Nanoengineers at the University of California San Diego discovered a novel therapy that uses a virus that develops in black-eyed pea plants to block metastatic tumors from spreading to the lungs.
The therapy not only delayed tumor development in the lungs of mice with metastatic breast cancer or melanoma, but it also prevented or significantly reduced the spread of these malignancies to the lungs of healthy mice confronted with the disease.
Cancer metastasis to the lungs is one of the most prevalent types of cancer metastasis. It is very dangerous and difficult to treat once it has entered the body.
Researchers at the University of California, San Diego’s Jacobs School of Engineering have devised an experimental therapy to fight the development of this disease. A plant virus known as the cowpea mosaic virus is injected into the body. Although the virus is safe to both animals and people, it nevertheless registers as a foreign intruder, prompting an immune response that may help the body fight cancer more effectively.

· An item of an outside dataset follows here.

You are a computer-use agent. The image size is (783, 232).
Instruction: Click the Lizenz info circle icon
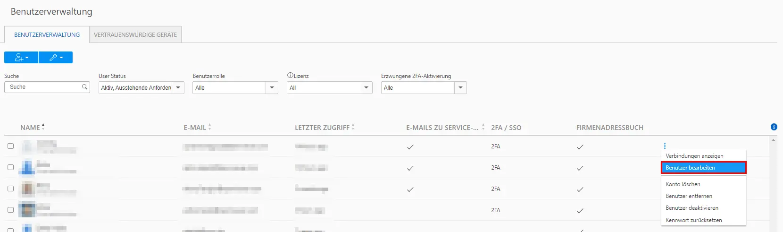point(290,75)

The goal is to employ the plant virus to aid the immune system’s recognition and destruction of cancer cells in the lungs. According to Nicole Steinmetz, professor of nanoengineering at UC San Diego and director of the university’s Center for Nano-ImmunoEngineering, the virus is not infectious in our bodies, but it sends out all these warning signals that cause immune cells to go into attack mode and look for a pathogen.
Steinmetz’s team used nanoparticles produced from the cowpea mosaic virus to target a protein in the lungs in order to elicit this immune response against lung tumors. Immune cells that aid in the fight against infection in the lungs produce and release the protein known as S100A9. Overexpression of S100A9 has been shown to have a role in tumor development and dissemination, which prompted Steinmetz’s team to focus on it.

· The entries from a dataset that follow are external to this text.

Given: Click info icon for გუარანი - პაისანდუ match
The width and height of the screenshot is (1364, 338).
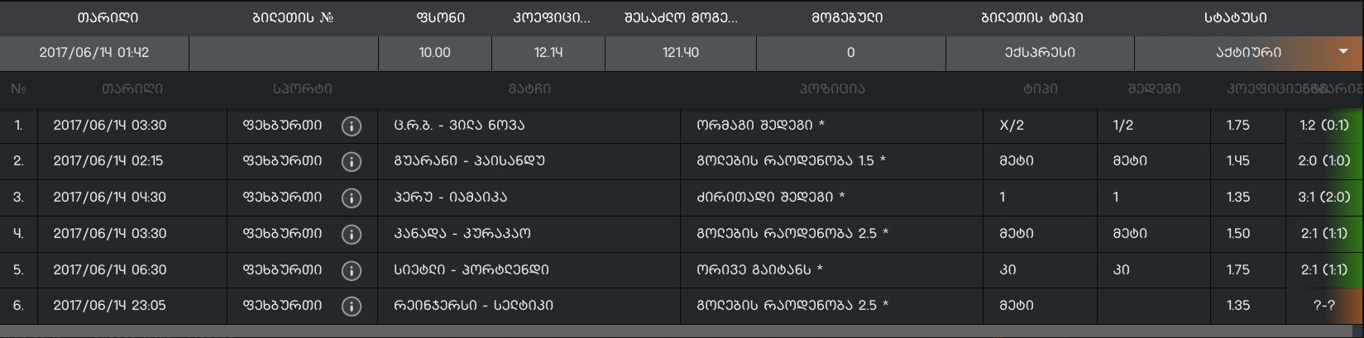Looking at the screenshot, I should coord(352,161).
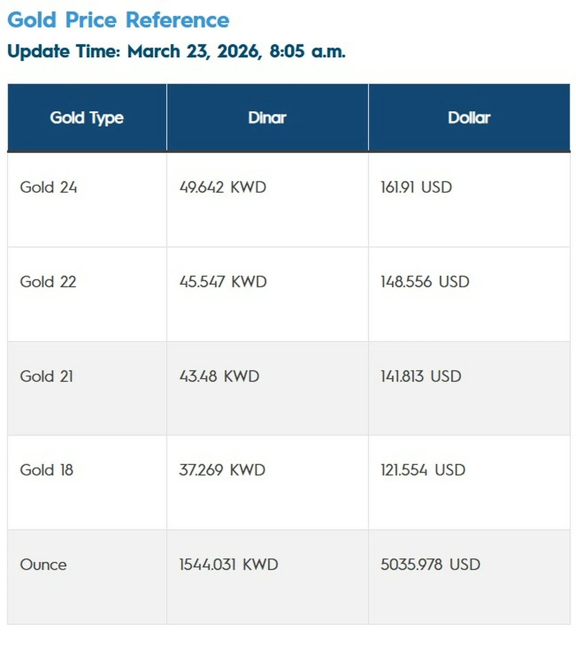The height and width of the screenshot is (646, 576).
Task: Select the 148.556 USD value
Action: (x=425, y=282)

“We need to direct our nanoparticles to the lung to make our immunotherapy function in the situation of lung metastasis,” Steinmetz explained. “As a result, we used S100A9 as the target protein to make these plant virus nanoparticles that would target the lungs. The nanoparticles in the lungs attract immune cells, preventing malignancies from taking hold.”
“Because these nanoparticles tend to localize in the lungs, they can change the tumor microenvironment there to make it more adept at fighting cancer not just existing tumors, but future tumors as well,” said Eric Chung, a bioengineering Ph.D. student in Steinmetz’s lab and one of the paper’s co-first authors.
The researchers created the nanoparticles by growing black-eyed pea plants in the lab, infecting them with cowpea mosaic virus, then harvesting the virus as ball-shaped nanoparticles. The particles’ surfaces were then coated with S100A9-targeting compounds.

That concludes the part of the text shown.